The Smashing Pumpkins Reunion Tour Is A Massive Gift To Their Fans

Deputy Music Editor
07.13.18

Philip Cosores for Uproxx

The Smashing Pumpkins are not a band that smiles often. And I’m not just talking about when Billy Corgan rides a roller coaster (although he did return to Disneyland this week and showed off some joy while making playful jabs at his previous viral moment). When the Smashing Pumpkins are onstage, it’s a show full of technical chops, complex emotions, and overwhelming sensory blasts. The effect of these is often elation, but they come from places of angst, anger, longing, and wonder. Unabashed joy coming from the stage would feel almost out of place.

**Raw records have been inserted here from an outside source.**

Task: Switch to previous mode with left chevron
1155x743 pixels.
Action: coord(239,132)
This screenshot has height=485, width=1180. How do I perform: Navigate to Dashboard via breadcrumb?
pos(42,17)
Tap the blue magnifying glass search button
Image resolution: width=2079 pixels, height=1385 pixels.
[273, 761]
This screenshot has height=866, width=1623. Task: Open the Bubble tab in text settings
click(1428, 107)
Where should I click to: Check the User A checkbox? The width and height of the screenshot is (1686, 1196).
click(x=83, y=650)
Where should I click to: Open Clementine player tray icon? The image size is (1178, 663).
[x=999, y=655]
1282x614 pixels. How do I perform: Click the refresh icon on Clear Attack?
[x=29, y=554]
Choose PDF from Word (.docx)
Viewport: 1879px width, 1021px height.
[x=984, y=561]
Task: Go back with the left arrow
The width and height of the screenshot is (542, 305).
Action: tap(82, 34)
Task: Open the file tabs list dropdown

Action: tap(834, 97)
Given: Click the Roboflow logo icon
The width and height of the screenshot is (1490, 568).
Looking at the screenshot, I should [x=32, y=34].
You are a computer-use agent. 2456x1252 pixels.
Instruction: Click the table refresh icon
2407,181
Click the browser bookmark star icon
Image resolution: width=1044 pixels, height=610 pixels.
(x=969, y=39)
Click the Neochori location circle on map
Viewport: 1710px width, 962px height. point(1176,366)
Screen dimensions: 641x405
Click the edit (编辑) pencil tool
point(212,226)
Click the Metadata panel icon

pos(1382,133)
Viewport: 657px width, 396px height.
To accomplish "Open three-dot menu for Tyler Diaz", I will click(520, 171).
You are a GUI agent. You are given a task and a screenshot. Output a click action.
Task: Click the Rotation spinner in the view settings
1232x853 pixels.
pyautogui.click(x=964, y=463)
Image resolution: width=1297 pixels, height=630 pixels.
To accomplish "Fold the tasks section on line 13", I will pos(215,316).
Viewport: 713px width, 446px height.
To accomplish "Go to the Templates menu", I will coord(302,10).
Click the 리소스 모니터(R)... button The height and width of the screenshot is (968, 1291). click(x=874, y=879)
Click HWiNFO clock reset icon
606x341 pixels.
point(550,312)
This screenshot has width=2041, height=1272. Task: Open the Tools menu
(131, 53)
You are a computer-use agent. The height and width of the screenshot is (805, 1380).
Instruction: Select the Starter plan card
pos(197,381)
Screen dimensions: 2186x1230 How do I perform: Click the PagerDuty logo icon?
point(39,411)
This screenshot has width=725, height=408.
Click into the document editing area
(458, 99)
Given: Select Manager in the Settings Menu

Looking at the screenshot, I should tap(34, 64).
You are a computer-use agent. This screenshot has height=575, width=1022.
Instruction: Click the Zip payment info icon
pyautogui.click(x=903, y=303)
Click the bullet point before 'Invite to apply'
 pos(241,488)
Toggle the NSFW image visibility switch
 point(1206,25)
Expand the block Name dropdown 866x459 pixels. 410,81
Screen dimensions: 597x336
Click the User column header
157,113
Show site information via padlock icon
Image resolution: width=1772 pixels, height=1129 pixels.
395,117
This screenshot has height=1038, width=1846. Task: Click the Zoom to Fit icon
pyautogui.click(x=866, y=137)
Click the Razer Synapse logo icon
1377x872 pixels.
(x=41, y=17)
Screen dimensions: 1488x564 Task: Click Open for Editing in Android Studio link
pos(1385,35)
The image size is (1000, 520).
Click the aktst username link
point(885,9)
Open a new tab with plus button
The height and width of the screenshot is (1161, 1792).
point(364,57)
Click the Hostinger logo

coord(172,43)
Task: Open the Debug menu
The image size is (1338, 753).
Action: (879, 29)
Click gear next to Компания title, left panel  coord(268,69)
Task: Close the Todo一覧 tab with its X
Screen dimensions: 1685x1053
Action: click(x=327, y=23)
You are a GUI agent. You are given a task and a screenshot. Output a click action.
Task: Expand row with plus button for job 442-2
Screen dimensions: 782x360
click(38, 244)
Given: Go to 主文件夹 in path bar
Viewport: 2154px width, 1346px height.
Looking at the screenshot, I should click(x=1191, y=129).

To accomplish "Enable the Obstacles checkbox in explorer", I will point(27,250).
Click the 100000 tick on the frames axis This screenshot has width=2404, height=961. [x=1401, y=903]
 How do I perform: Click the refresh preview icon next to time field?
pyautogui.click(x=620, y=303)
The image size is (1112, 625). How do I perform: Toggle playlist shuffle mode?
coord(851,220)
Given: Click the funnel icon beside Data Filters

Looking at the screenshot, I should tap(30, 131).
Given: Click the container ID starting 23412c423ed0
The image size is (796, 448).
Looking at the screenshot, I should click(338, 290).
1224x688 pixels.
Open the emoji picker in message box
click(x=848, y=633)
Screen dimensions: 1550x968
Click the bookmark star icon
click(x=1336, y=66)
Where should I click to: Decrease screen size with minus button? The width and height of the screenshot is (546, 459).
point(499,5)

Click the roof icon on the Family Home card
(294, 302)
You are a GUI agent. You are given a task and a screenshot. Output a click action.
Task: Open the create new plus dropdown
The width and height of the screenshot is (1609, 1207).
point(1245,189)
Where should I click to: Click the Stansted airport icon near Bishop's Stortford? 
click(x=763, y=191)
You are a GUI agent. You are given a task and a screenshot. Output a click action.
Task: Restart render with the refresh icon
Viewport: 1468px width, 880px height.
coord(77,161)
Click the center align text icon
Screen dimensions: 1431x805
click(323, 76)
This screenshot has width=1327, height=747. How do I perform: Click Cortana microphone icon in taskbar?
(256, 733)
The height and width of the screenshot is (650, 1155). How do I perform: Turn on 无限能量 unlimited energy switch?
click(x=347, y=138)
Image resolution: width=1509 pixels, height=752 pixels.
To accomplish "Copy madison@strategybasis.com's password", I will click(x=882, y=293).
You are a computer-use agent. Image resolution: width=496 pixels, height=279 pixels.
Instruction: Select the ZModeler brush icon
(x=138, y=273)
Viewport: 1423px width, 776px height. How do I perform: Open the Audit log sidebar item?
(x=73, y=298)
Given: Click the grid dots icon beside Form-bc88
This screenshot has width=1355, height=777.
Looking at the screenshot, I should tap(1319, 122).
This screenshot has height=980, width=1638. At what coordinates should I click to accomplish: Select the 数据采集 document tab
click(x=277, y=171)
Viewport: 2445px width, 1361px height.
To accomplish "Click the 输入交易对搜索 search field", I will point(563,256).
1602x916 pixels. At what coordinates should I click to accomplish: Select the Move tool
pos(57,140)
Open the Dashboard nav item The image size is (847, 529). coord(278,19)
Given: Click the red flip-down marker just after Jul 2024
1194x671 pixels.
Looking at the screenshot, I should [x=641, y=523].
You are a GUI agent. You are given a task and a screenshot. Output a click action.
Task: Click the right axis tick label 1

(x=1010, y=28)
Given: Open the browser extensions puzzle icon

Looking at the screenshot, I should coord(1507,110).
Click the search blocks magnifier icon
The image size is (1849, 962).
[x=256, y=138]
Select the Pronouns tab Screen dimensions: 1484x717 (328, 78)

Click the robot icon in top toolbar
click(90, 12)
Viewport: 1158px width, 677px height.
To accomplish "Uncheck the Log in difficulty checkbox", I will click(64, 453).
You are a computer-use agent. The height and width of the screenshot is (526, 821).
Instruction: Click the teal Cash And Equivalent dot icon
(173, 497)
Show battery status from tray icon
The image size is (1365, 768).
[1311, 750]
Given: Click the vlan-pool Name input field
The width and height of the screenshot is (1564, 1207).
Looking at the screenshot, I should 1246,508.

But when Billy Corgan cracked his first smile towards the end of the band’s first proper reunion show at the Troubadour on June 27, as he extended his solo to mindbending places on “Porcelina Of The Vast Oceans,” it became infectious. Quickly, Jeff Schroeder and James Iha — playing his first full set with the band in 18 years — shared knowing glances and unveiled massive grins as well, both a little bewildered by where Corgan was taking the song, and with the relief that comes in nearly completing a performance that was nearly two decades in the making. But more than anything, the smiles let the audience know that the band was indeed having fun. That playing these old songs with old friends went beyond just a paycheck and a check off the to-do list. It was at that moment that made the reunion felt real and vital, and the internet critiques and internal squabbles fell away. This was really happening, and it actually was pretty awesome.

Philip Cosores for Uproxx

Last night, the Smashing Pumpkins debuted the full arena show in Glendale, Arizona. Even in just the couple weeks since the Los Angeles warm-up concert, things had changed in the band, including adding a sixth member in keyboardist Katie Cole. But the blueprint for the Shiny And Oh So Bright Tour had been laid long in advance. The concert would focus on music from the band’s classic ’90s era, but would also fold in new material written specifically for this iteration, including the recently debuted barnburner “Solara.” Longtime bassist D’arcy Wretzky wouldn’t be involved, much to the chagrin of her and a vocal portion of the band’s longtime fans. James Iha, though, would be back, along with Jimmy Chamberlin on the drums, giving Billy Corgan a backing band that is sneaky in its technical mastery.